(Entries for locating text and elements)
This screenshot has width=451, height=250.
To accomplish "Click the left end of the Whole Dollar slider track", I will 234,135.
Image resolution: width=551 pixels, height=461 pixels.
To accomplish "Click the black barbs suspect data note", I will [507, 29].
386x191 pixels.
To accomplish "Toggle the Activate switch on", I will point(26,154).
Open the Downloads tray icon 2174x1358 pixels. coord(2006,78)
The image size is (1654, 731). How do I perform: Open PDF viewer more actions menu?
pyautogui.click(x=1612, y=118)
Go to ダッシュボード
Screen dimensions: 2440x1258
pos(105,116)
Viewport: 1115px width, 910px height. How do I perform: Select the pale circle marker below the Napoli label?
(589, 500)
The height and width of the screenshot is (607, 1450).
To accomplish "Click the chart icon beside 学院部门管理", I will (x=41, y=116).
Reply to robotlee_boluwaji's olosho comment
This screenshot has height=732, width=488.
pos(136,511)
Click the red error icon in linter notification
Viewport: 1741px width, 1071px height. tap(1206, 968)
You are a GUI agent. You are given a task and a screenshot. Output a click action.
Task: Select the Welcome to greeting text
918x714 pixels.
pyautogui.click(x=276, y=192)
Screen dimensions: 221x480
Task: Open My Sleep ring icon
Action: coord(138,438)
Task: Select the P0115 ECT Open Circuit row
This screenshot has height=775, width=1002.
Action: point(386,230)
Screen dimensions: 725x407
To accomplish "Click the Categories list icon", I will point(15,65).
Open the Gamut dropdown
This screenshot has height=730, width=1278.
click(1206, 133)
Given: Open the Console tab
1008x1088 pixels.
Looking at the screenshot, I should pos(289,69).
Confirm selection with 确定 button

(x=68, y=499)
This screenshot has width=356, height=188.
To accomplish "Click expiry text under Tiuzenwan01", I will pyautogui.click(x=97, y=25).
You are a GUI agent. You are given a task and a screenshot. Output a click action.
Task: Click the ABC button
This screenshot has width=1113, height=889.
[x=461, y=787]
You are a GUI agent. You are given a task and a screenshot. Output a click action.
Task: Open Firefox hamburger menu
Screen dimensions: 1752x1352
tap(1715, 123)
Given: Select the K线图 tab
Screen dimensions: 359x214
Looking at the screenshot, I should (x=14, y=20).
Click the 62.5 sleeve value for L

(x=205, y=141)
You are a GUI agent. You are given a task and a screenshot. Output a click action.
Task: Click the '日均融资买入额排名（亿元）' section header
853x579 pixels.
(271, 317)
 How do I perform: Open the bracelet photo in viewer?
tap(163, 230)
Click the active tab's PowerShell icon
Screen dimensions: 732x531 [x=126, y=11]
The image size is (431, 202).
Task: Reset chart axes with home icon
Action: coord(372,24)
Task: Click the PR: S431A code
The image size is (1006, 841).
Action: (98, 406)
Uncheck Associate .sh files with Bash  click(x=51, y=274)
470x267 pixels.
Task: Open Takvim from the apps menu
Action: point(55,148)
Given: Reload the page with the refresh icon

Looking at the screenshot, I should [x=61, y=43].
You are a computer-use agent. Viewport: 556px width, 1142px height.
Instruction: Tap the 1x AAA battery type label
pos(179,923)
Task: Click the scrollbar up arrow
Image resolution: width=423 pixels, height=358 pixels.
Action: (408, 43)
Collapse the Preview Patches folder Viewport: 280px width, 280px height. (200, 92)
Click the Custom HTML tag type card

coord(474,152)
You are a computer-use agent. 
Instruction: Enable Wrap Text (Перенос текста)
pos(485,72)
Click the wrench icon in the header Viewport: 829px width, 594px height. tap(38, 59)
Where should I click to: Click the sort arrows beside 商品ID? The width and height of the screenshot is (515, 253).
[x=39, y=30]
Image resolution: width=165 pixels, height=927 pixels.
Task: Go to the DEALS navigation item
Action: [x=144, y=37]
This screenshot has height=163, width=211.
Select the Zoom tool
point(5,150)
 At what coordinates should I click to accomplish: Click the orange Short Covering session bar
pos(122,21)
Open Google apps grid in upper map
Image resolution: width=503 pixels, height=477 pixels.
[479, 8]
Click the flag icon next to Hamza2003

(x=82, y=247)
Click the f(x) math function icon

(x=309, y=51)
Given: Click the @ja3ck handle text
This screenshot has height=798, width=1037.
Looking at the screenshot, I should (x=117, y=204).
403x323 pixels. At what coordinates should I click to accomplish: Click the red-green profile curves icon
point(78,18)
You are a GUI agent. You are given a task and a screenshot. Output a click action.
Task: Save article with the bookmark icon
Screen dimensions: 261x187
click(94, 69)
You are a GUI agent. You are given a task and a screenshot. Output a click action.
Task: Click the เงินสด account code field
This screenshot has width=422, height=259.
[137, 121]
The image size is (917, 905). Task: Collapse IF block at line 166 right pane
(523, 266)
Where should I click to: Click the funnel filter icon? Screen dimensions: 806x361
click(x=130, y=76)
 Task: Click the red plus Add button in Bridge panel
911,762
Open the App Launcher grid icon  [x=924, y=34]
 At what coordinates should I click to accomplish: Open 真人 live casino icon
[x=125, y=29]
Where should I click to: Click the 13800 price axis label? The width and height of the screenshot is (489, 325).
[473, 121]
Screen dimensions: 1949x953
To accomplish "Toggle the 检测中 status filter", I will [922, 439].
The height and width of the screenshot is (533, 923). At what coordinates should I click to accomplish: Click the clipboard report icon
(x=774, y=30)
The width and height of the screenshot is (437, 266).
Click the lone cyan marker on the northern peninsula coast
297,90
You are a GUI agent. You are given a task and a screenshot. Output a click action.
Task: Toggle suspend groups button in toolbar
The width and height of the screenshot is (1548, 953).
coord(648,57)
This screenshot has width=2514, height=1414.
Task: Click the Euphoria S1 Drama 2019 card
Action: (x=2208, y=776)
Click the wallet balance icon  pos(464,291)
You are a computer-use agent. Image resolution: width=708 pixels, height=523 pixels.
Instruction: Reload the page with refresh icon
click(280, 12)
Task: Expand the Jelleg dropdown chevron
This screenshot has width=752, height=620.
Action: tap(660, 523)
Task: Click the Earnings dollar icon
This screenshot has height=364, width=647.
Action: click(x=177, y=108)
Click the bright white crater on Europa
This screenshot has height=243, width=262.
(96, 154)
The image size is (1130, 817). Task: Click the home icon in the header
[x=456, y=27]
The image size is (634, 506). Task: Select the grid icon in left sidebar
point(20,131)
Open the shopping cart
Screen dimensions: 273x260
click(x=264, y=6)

WHAT THIS TASK INVOLVES:
Copy out each line above that contains the string "Viewport". Treat capitalization as significant when matching.

RESULT FOR THIS TASK:
Viewport: 1115px width, 910px height. How do I perform: Select the pale circle marker below the Napoli label?
Viewport: 1741px width, 1071px height. tap(1206, 968)
You are a computer-use agent. Viewport: 556px width, 1142px height.
Collapse the Preview Patches folder Viewport: 280px width, 280px height. (200, 92)
Click the wrench icon in the header Viewport: 829px width, 594px height. tap(38, 59)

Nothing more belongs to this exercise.